[BEGIN RECORDED INFORMATION]

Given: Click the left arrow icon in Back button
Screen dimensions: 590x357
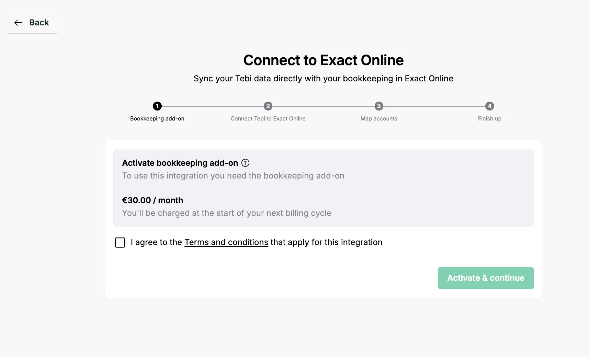Looking at the screenshot, I should click(18, 23).
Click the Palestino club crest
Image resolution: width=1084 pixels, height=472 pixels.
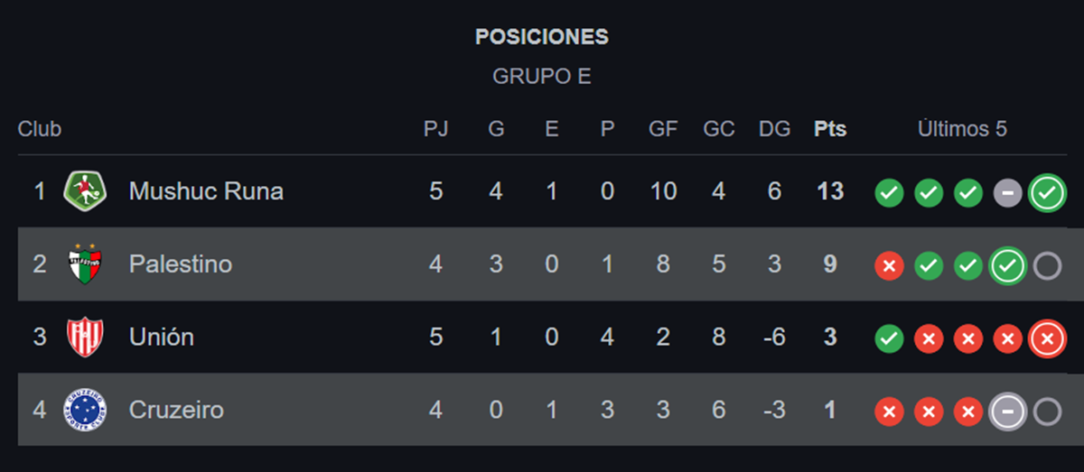tap(85, 264)

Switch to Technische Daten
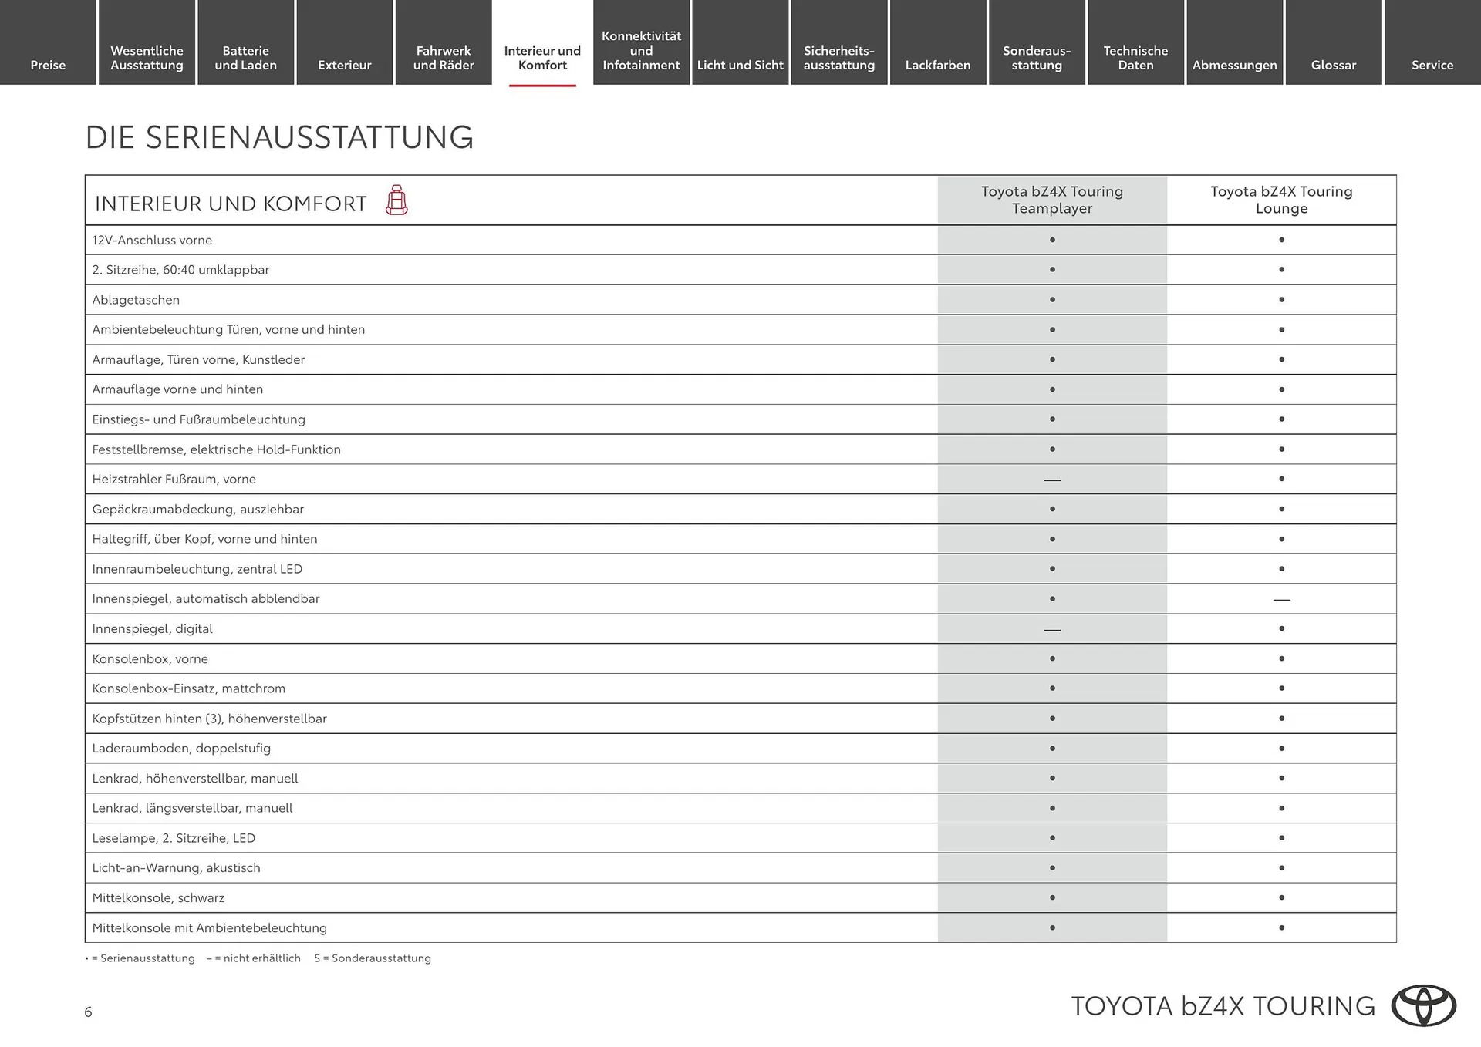click(x=1135, y=58)
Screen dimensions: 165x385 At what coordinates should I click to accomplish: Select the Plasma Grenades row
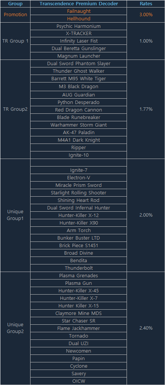pos(79,276)
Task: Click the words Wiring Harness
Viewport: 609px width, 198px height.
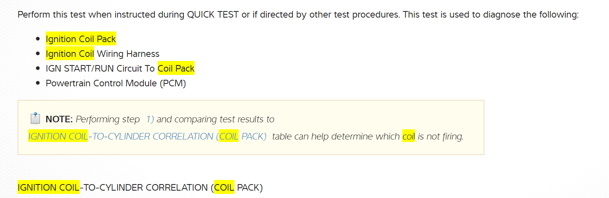Action: coord(128,54)
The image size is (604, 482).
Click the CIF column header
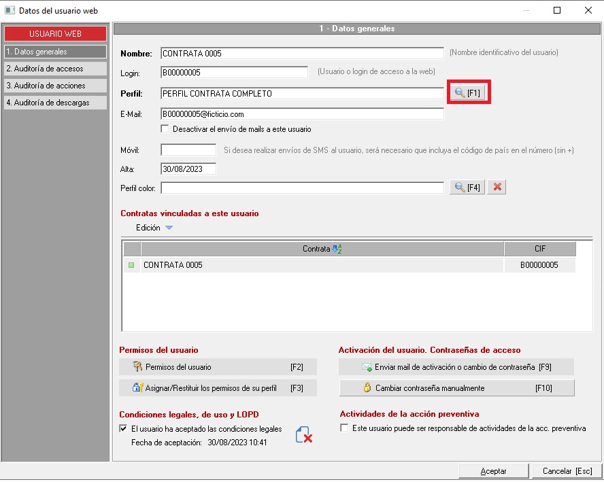tap(539, 249)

[END RECORDED INFORMATION]

**TO DO**
Convert the records above into a JSON list of strings, one string per line, skipping blank lines. Omit the pictures.

**RESPONSE TO THIS EXERCISE**
[
  "Given: Click the left arrow icon in Back button",
  "Screen dimensions: 590x357",
  "Looking at the screenshot, I should click(18, 23).",
  "Click the Palestino club crest",
  "Image resolution: width=1084 pixels, height=472 pixels.",
  "tap(85, 264)",
  "Switch to Technische Daten",
  "click(x=1135, y=58)",
  "Screen dimensions: 165x385 At what coordinates should I click to accomplish: Select the Plasma Grenades row",
  "pos(79,276)",
  "Task: Click the words Wiring Harness",
  "Viewport: 609px width, 198px height.",
  "Action: coord(128,54)",
  "The image size is (604, 482).",
  "Click the CIF column header",
  "tap(539, 249)"
]